Polkadot, an interconnected network of public blockchains, streamlined its governance model to allow voting on multiple issues to take place simultaneously with everything being directly controlled by the community.
Polkadot OpenGov, introduced on Thursday, will abolish so-called first class citizens like the Polkadot Council, an elected entity that could propose referenda and approve spending proposals, and the Technical Committee, which fast-tracked certain referenda.
Living up to its next-generation blockchain moniker, Polkadot and its sister "canary" network Kusama have learned the lessons of earlier systems, such as Ethereum. Getting decentralized governance to scale is a problem organizations like MakerDAO, for example, have been grappling with for some time.
Replacing the Polkadot Council and Technical Committee is a new, elected body named the Polkadot Fellowship, that has no hard power over the network and cannot change parameters or move assets. The Fellowship has 45 members and is likely to keep growing as core developers submit their candidacy.

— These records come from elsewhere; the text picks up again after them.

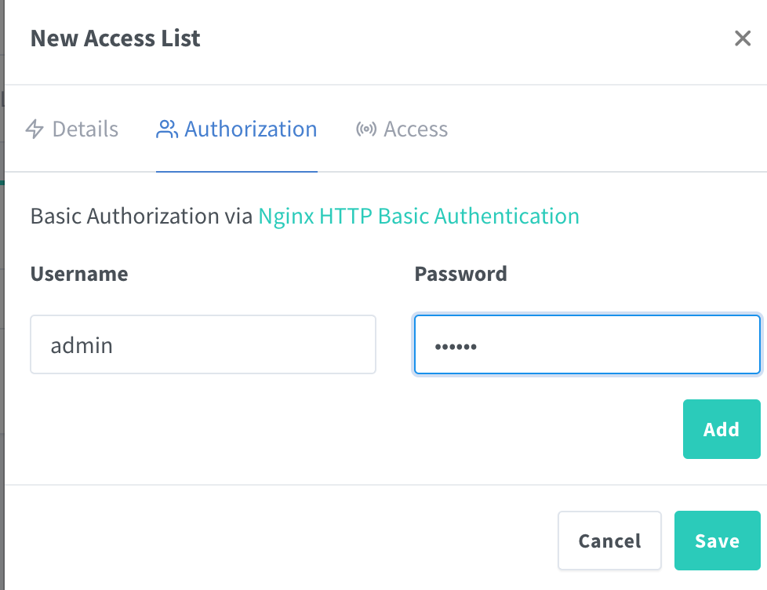This screenshot has height=590, width=767.
Task: Close the New Access List dialog
Action: pyautogui.click(x=743, y=38)
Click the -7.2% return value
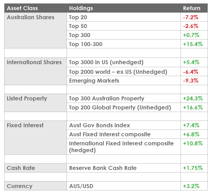 click(x=191, y=17)
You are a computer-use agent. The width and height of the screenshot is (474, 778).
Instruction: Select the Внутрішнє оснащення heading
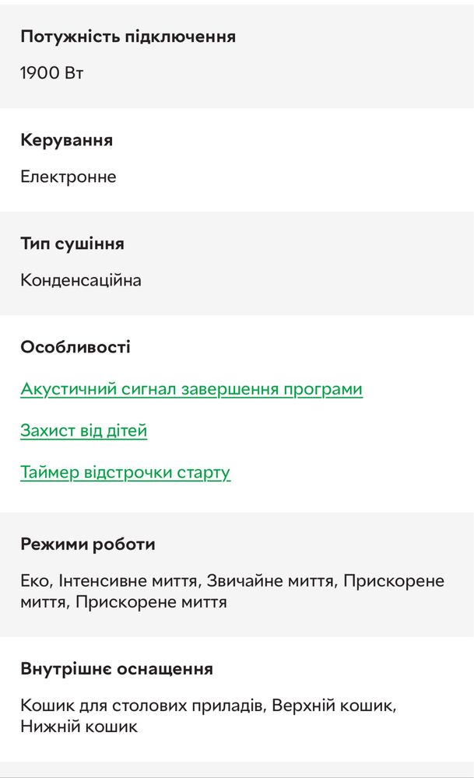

To remove bottlenecks in the existing system, multiple voting proposal tracks can take place simultaneously, explained Joe Petroski, System Parachains Team Lead at Web3 Foundation.

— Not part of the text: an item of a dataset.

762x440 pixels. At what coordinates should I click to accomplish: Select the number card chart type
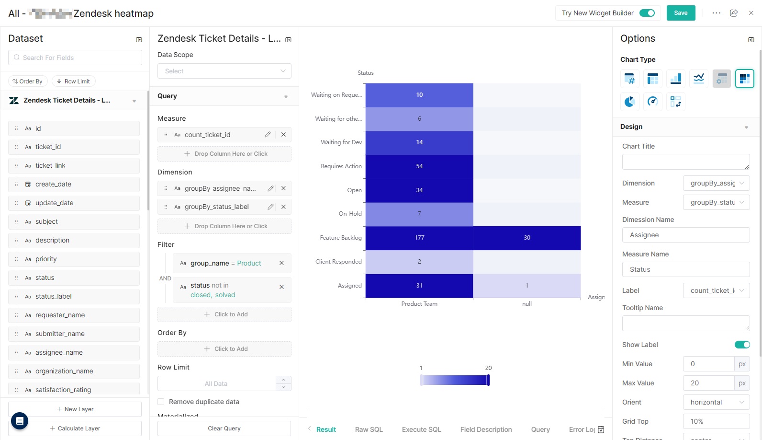click(x=629, y=79)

“The previous governance system could only take one referendum at a time with the default that each one lasted for 28 days, so you could only get 12 or 13 of these through a year,” Petroski said in an interview with CoinDesk. “That pace makes sense for sensitive things like system upgrades, but not for when somebody wants to make a treasury proposal or start a new option for a parachain.”
OpenGov comes to Polkadot after being tested on Kusama for six months.